No es conveniente dar nombres porque fueron muchos y sería injusto olvidarse de alguno. Los clubes de barrio, invisibles durante buena parte del año, ignorados en lo deportivo, cada vez más venidos a menos en lo institucional, salieron a jugar cuando las papas han quemado, cuando el pan ha escaseado, cuando el mango no ha alcanzado y cuando la esperanza se volvía cada vez más lejana. Algo hay que hacer con ellos. Son el primer oído al que recurren los necesitados; son el patio grande de la vecindad en el que se juntan los que se conocen desde años para llenar la panza y aliviar las penas. Es la evidente alternativa lúdica al oprobioso consumo de drogas en las esquinas y al alocado raid en dos ruedas que sólo mira carteras y celulares.

Y así como los clubes, las personas. Jugadores que restringen ingresos propios para ayudar a los que menos ganan; entrenadores que deciden no cobrar hasta que vuelva la competencia; luminarias que desenfundan a lo grande para ayudar a hospitales; socios que no mueven el tablero de su presupuesto al no tocar esa tarjeta de débito que los sigue ligando a la camiseta amada. Y así, como esos, muchos casos más de altruismo y de grandeza se han producido sin que los vientos pudieran acercar más precisiones, sin que se supieran nombres y apellidos.
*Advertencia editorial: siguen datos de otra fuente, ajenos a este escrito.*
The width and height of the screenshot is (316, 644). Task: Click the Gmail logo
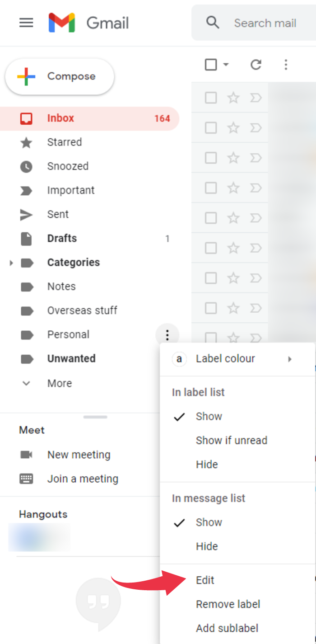[61, 23]
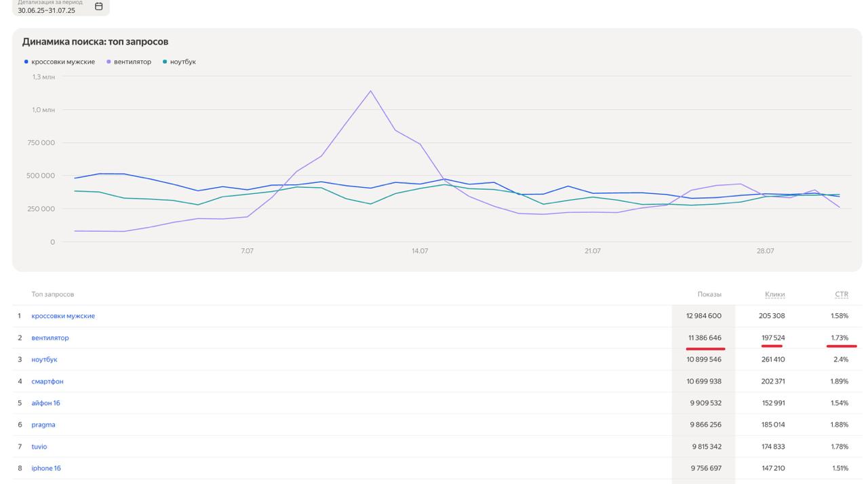Open the pragma query link
Viewport: 868px width, 484px height.
click(43, 424)
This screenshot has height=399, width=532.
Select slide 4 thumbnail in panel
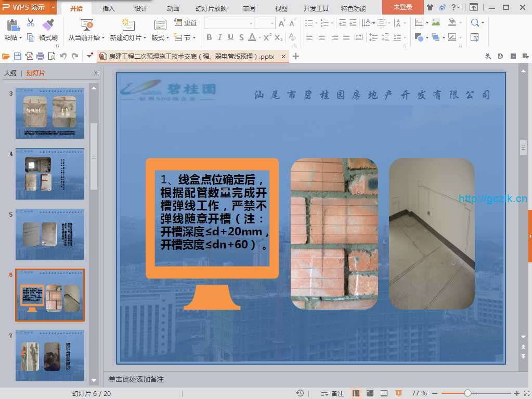coord(49,174)
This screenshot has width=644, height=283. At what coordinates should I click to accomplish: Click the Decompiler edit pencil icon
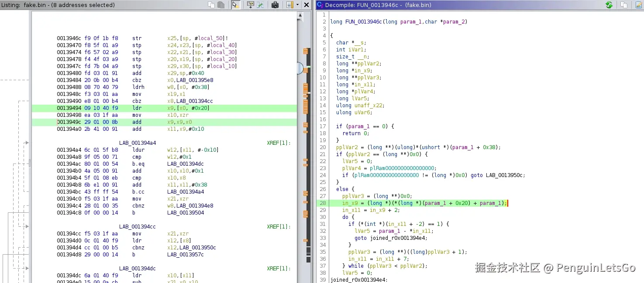pyautogui.click(x=639, y=5)
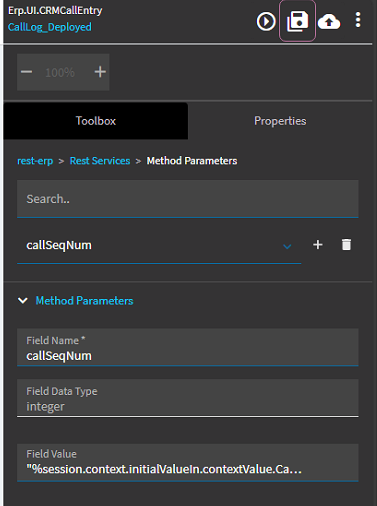Viewport: 377px width, 506px height.
Task: Open the CallLog_Deployed layer link
Action: tap(50, 27)
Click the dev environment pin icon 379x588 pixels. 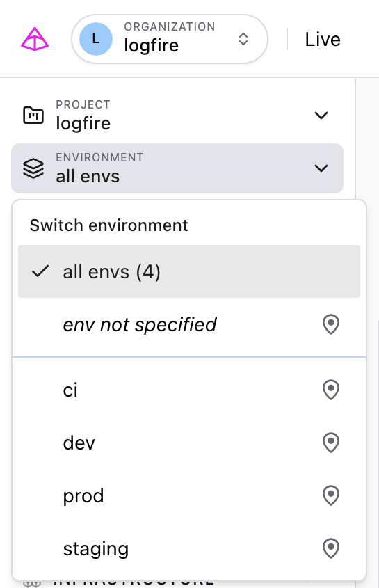pyautogui.click(x=331, y=443)
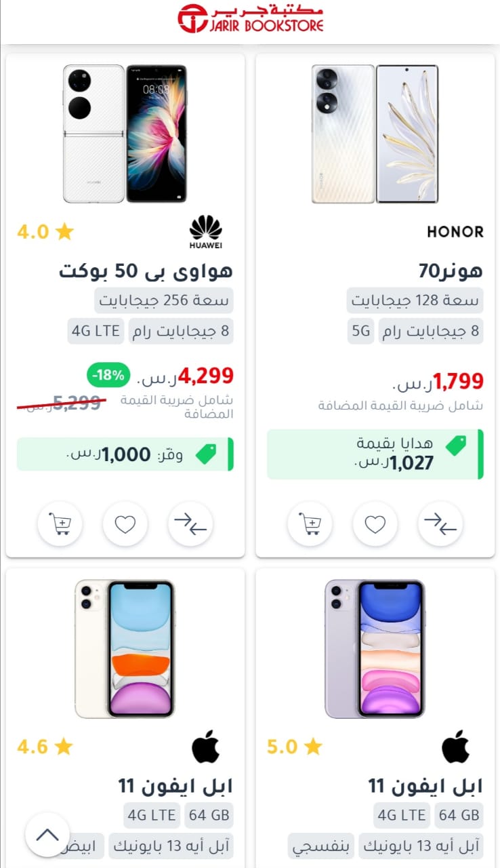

Algún día será el del regreso a lo que algunos aventuran como la nueva normalidad. Los músculos estarán distendidos y las ganas de volver a ser libres no encontrarán controles en el camino. Será el tiempo de patear, tacklear, encestar, lanzar, correr y remar; sí, remar, en el sentido literal para hacer honor a su disciplina y en sentido figurado como muestra de voluntad para enfrentar lo que se venga de frente. Será el tiempo de todo eso y también el de no olvidar. Los clubes y las buenas voluntades individuales no lo reclamarán; sin embargo, la sociedad debe exigirse el agradecimiento hacia aquellos que convirtieron goles que no se gritaron pero que, sin duda, valen doble.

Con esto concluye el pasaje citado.